Kayley Callaghan is a fourteen-year-old girl living in Crosby whose father died two years earlier. She begins to find a passion for playing the piano, which her father played. While cleaning the house of Mrs. Ringrose for money, Kayley begins experiencing sexual feelings and touches her breasts. She opens her eyes to find Mr. Ringrose watching her, urging her to continue. She agrees and later finds an envelope filled with money left for her by Mr. Ringrose when she leaves. She and Mr. Ringrose continue their unspoken arrangement every time she cleans the house. When her mother eventually finds the envelopes of money, Kayley instead hides it in the piano. One day, she comes home to find her mother sold the piano since she stopped playing it. Mrs. Ringrose tells Kayley she is no longer needed for cleaning. In the last days of summer, Kayley learns from Olive Kitteridge that Mr. Ringrose's behavior has become abnormal and he is being put in a nursing home. Two days before Kayley begins high school, she rides her bike near the nursing home and feels a longing for Mr. Ringrose.

"Motherless Child"
Olive invites her son Christopher, a podiatrist living in New York, to finally come visit Crosby with his wife, Ann, and their four children. Olive reveals her plans to marry Jack and Christopher expresses disbelief and anger. When Jack comes to meet Christopher and his family the next day, Christopher expresses anger at his mother but is quickly chastised by his wife. Christopher immediately apologizes and appears "pale as paper", though Olive feels pity for her son. Olive recalls yelling at her late husband Henry in public similar to how Ann yelled at Christopher. Olive reflects that she has "failed on a colossal level" with both Henry and their son Christopher and has "lived her life as though blind."

"Helped"
Suzanne Larkin returns to Crosby, where her childhood home recently burned down with her father having died in the process.
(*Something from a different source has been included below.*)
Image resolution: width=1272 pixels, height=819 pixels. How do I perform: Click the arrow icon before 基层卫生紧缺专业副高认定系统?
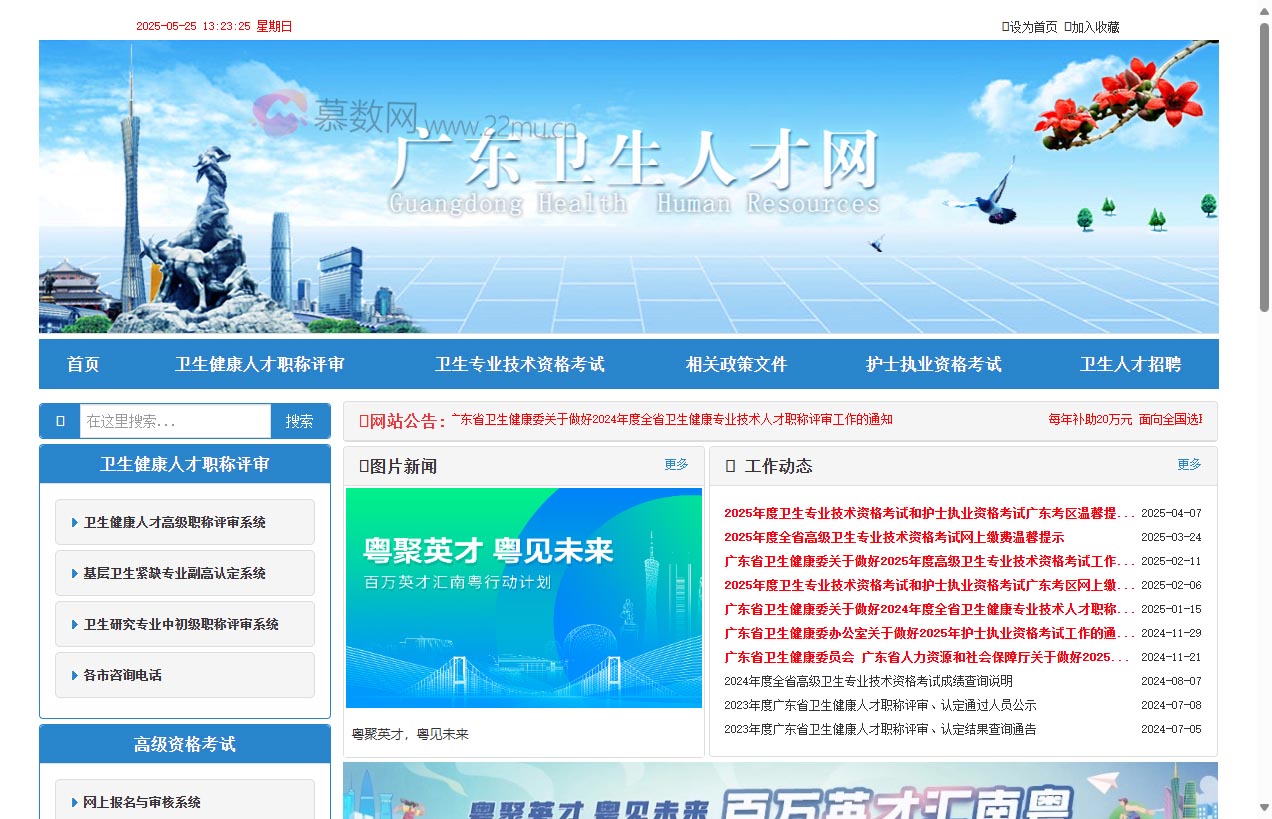point(73,572)
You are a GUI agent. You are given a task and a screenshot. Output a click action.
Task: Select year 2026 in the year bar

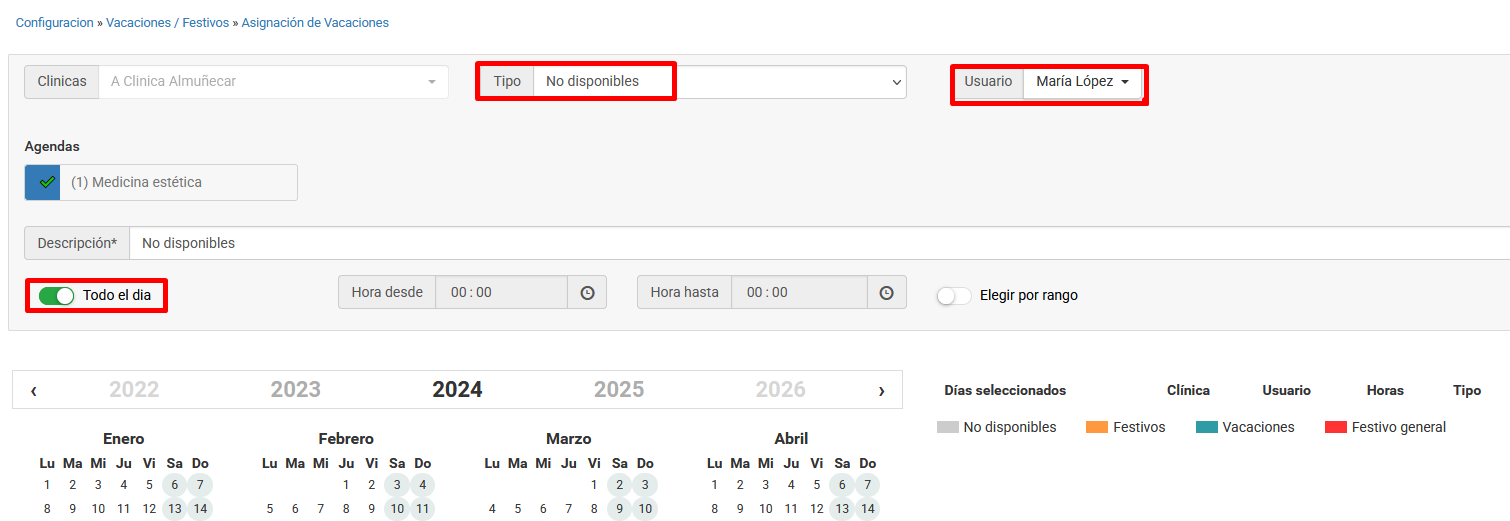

Suzanne finds a platonic consolation through conversations with her father's lawyer, Bernie. Bernie's compassion and empathy make a grieving Suzanne feel "as though huge windows above her had been smashed—the way the firemen must have smashed the windows of her childhood home— and now, here above her and around her, was the whole wide world right there, available to her once again." Bernie feels a similar connection to Suzanne, and is astonished by her "uncorrupted" nature.

"Light"
Olive encounters a former student of hers, Cindy Coombs, while grocery shopping. Coombs, who previously worked as a librarian, is gravely ill. Olive visits her unannounced one day and continues to see her afterwards. The two discuss mortality, and Olive confesses her "pretty awful" treatment of Henry. She says that she has become "a tiny — tiny — bit better as a person" but feels sick that Henry is not alive to receive her that way. The story's title refers to Cindy and Olive's mutual appreciation for the light in February: "how at the end of each day the world seemed cracked open and the extra light made its way across the stark trees."

"The Walk"
Sixty-nine-year-old Denny Pelletier is walking alone one night in December in Crosby. He thinks something is wrong with his children but can't think of the answer. He reminisces about his childhood, his own children, his first love Dorothy Paige, and finally his wife Marie Levesque. Denny stumbles upon a man bent over a bench and calls the police, who arrive and intervene by injecting him with Naloxone. Denny walks home and realizes it is with himself that something is wrong, that he had been "saddened by the waning of his life, and yet it was not over." When he returns home and is greeted by his wife Marie.

"Pedicure"
Olive gets her first pedicure. Jack contemplates his late wife, Betsy, and his affair with Elaine Croft. He thinks of and is frightened by "how much of his life he had lived
without knowing who he was or what he was doing."

"Exiles"
Jim, Bob and Susan Burgess — the siblings from The Burgess Boys (2013) — reunite in nearby Shirley Falls. The brothers' wives, Helen and Margaret, do not like one another. One evening, after drinking wine, Helen finds herself falling down the stairs and breaking several bones. Following Helen's accident, Margaret confesses to her husband that "I couldn't stand her and she knew it, Bob. And I feel terrible." It is also revealed that Bob Burgess and his wife know Olive.

"The Poet"
Olive, now eighty-two years old, drives to the coffee shop in Crosby. She runs into a former student of hers, Andrea L'Rieux, who went on to become the United States Poet Laureate. Olive and Jack take a trip to Oslo, Norway. Later, in autumn, Jack dies in his sleep beside her. The following May, Olive is anonymously sent a poem written by Andrea that is based on their encounter. She is initially offended by Andrea's characterization of Olive as lonely. However, Olive eventually admits, "Andrea had gotten it better than she had, the experience of being another."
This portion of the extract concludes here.